«Con profundo dolor tengo que anunciar que el Papa Francisco ha muerto a las 7:35 horas de hoy lunes 21 de abril. El obispo de Roma ha vuelto a la casa del Padre. Su vida entera ha estado dedicada al servicio del Señor y de su Iglesia, y nos ha enseñado el valor del Evangelio con fidelidad, valor y amor universal, y en manera particular a favor de los más pobres y marginados», expresó Farrell.
Unas horas antes de su muerte, el Papa Francisco sostuvo la reunión privada con JD Vance, vicepresidente de los Estados Unidos, en lo que se convirtió en el último encuentro oficial con un líder político. La reunión tuvo lugar el domingo de Pascua, poco después de las 11:30 de la mañana, también en la Casa Santa Marta.
Según informó la Oficina de Prensa de la Santa Sede, el encuentro fue breve y sirvió para intercambiar saludos pascuales. Vance se encontraba en Italia con su familia y, previamente, visitó la Secretaría de Estado del Vaticano, donde fue recibido por el cardenal Pietro Parolin y el arzobispo Paul Richard Gallagher, secretario para las Relaciones con los Estados y las Organizaciones Internacionales.
Durante la visita, se reafirmó el compromiso común en la protección del derecho a la libertad religiosa y de conciencia. También se intercambiaron puntos de vista sobre la situación internacional, especialmente en países afectados por la guerra, tensiones políticas y crisis humanitarias, con énfasis en los migrantes, refugiados y personas privadas de libertad.

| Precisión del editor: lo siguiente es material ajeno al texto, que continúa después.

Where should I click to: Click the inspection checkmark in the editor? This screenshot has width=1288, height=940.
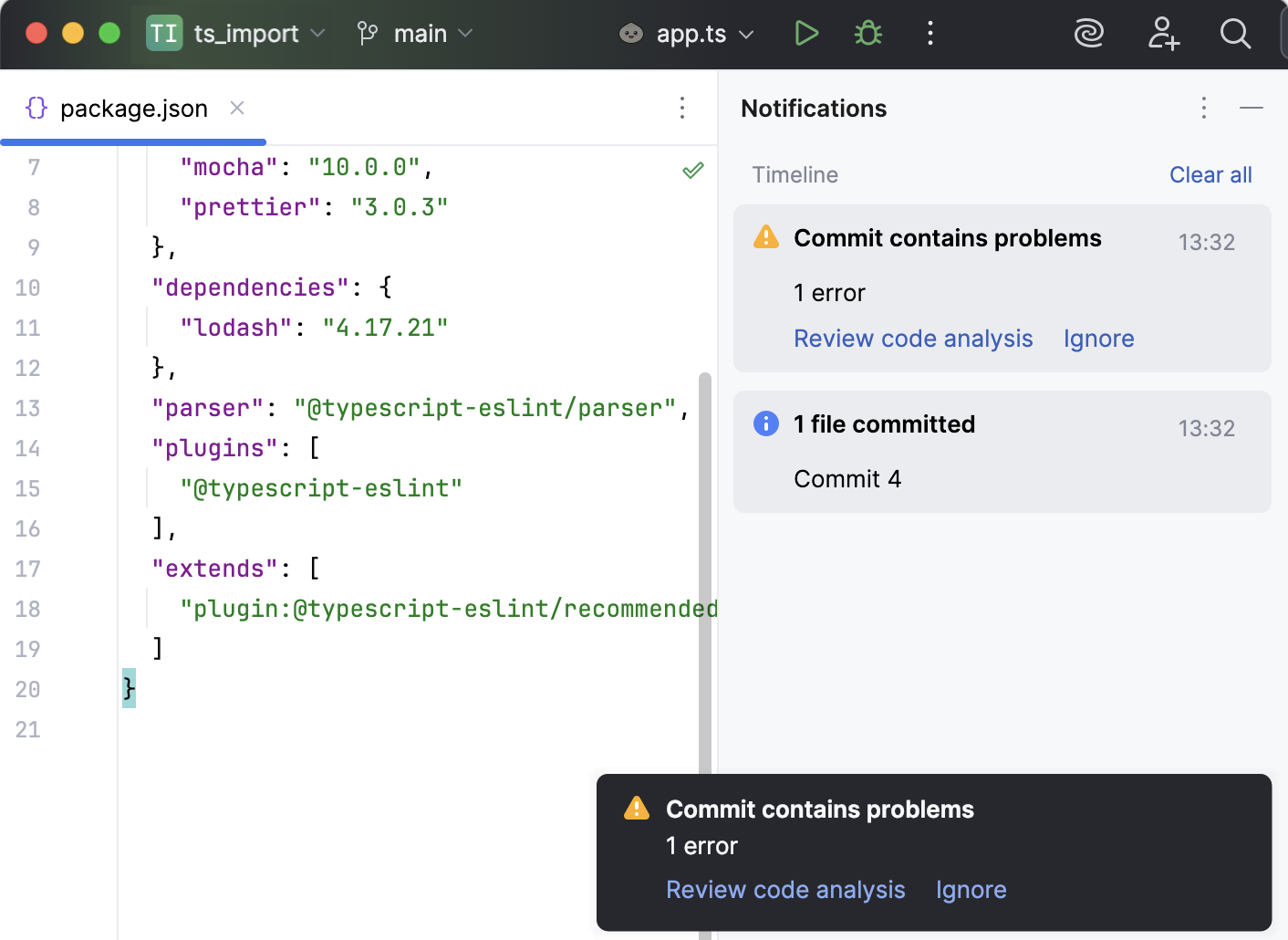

El Viernes Santo, JD Vance asistió junto con su esposa y tres hijos a la Celebración de la Pasión del Señor en la Basílica de San Pedro, presidida por el cardenal Claudio Gugerotti, prefecto del Dicasterio para las Iglesias Orientales.
La última jornada del Papa Francisco estuvo marcada por gestos de diplomacia y fe, en una despedida que reafirma su legado de apertura, diálogo y compromiso con los más vulnerables.